**AVAILABLE DATA**
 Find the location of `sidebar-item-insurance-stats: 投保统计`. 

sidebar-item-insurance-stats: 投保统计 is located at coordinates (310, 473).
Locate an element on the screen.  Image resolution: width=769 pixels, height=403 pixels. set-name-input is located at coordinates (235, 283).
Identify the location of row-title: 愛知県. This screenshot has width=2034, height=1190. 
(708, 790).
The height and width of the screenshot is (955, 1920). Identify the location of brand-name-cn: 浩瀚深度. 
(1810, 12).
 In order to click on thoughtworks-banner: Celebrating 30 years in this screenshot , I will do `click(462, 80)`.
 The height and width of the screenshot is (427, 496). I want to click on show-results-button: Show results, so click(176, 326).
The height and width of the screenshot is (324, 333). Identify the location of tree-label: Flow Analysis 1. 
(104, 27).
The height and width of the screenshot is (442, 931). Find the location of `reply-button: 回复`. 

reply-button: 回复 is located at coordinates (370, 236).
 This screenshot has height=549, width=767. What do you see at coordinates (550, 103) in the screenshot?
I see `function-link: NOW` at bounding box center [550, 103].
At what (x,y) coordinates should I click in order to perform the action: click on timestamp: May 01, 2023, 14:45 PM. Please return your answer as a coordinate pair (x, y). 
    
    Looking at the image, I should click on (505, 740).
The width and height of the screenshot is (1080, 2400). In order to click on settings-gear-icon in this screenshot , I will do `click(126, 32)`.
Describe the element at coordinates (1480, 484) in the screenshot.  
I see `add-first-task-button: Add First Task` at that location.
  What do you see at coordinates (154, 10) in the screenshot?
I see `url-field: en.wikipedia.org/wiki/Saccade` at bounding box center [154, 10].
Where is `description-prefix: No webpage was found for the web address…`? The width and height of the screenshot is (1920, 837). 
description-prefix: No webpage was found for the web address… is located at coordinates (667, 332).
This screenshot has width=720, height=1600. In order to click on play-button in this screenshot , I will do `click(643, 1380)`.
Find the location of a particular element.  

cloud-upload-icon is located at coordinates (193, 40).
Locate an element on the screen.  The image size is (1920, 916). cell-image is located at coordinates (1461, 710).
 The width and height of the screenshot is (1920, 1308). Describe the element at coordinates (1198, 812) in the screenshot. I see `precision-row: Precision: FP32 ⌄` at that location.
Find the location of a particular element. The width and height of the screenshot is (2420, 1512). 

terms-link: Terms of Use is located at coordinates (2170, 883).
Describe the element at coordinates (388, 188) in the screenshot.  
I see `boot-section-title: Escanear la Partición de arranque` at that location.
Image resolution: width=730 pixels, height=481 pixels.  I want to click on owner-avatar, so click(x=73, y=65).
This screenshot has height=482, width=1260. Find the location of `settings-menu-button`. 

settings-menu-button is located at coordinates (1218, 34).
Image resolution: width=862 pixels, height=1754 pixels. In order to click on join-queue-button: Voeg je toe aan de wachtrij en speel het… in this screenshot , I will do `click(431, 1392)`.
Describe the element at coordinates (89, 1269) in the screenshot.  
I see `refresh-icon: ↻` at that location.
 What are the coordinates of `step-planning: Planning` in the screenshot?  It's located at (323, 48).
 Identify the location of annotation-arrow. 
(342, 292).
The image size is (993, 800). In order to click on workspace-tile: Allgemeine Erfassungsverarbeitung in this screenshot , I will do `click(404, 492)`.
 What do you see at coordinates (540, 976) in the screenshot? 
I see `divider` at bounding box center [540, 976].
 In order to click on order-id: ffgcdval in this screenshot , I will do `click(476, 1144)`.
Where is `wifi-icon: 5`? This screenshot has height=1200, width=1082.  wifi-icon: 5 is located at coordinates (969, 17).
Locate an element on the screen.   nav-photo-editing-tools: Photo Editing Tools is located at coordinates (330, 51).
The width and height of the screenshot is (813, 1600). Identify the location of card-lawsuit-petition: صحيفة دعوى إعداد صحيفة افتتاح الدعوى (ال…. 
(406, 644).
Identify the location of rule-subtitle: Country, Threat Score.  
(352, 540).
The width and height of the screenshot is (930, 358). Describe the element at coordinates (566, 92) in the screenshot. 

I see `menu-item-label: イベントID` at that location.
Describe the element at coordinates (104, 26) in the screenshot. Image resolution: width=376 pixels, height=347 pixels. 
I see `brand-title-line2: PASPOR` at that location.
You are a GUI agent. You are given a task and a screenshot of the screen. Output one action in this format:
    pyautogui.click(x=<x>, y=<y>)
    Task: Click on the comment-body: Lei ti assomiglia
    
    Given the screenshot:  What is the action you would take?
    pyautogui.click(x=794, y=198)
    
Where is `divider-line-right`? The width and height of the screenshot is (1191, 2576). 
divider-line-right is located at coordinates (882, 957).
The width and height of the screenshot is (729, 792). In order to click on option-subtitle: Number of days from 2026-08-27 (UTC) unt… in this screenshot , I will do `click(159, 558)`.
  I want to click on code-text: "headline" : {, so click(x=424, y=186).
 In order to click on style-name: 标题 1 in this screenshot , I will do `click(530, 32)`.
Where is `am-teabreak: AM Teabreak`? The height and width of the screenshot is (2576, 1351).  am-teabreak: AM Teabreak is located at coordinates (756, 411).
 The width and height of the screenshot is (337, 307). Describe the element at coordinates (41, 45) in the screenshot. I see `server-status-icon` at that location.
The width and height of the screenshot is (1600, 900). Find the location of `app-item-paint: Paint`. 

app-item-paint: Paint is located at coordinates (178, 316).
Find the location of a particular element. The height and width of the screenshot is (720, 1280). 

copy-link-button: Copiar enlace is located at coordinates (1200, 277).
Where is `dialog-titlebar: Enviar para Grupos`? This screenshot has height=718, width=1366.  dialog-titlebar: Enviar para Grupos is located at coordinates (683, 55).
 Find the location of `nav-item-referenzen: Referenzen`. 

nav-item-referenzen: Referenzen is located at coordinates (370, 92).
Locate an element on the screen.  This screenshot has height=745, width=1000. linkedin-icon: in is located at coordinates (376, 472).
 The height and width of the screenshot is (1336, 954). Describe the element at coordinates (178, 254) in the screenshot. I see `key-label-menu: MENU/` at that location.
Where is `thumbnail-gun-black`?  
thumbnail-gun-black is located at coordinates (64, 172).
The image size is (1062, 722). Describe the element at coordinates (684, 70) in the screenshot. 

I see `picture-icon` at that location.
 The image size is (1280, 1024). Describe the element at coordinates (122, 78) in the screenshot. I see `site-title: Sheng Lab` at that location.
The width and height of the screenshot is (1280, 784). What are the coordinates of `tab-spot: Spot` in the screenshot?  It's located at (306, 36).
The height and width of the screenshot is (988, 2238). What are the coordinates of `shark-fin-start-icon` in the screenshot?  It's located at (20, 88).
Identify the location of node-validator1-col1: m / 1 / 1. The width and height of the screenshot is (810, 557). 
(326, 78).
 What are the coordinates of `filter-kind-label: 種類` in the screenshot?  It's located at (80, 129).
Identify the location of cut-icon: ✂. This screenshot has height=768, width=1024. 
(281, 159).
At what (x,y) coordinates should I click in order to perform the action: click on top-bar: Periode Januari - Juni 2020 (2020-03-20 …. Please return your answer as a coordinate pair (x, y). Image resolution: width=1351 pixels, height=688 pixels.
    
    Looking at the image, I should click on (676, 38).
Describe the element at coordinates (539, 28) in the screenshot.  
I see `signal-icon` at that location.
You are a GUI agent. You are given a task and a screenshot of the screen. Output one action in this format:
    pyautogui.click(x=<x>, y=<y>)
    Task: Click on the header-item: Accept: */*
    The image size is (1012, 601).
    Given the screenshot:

**HOW TO COMPLETE THIS TASK**
Copy out every line of the data above that contains the string "stats", matching case exactly.

**TASK ANSWER**
 Find the location of `sidebar-item-insurance-stats: 投保统计`. 
sidebar-item-insurance-stats: 投保统计 is located at coordinates (310, 473).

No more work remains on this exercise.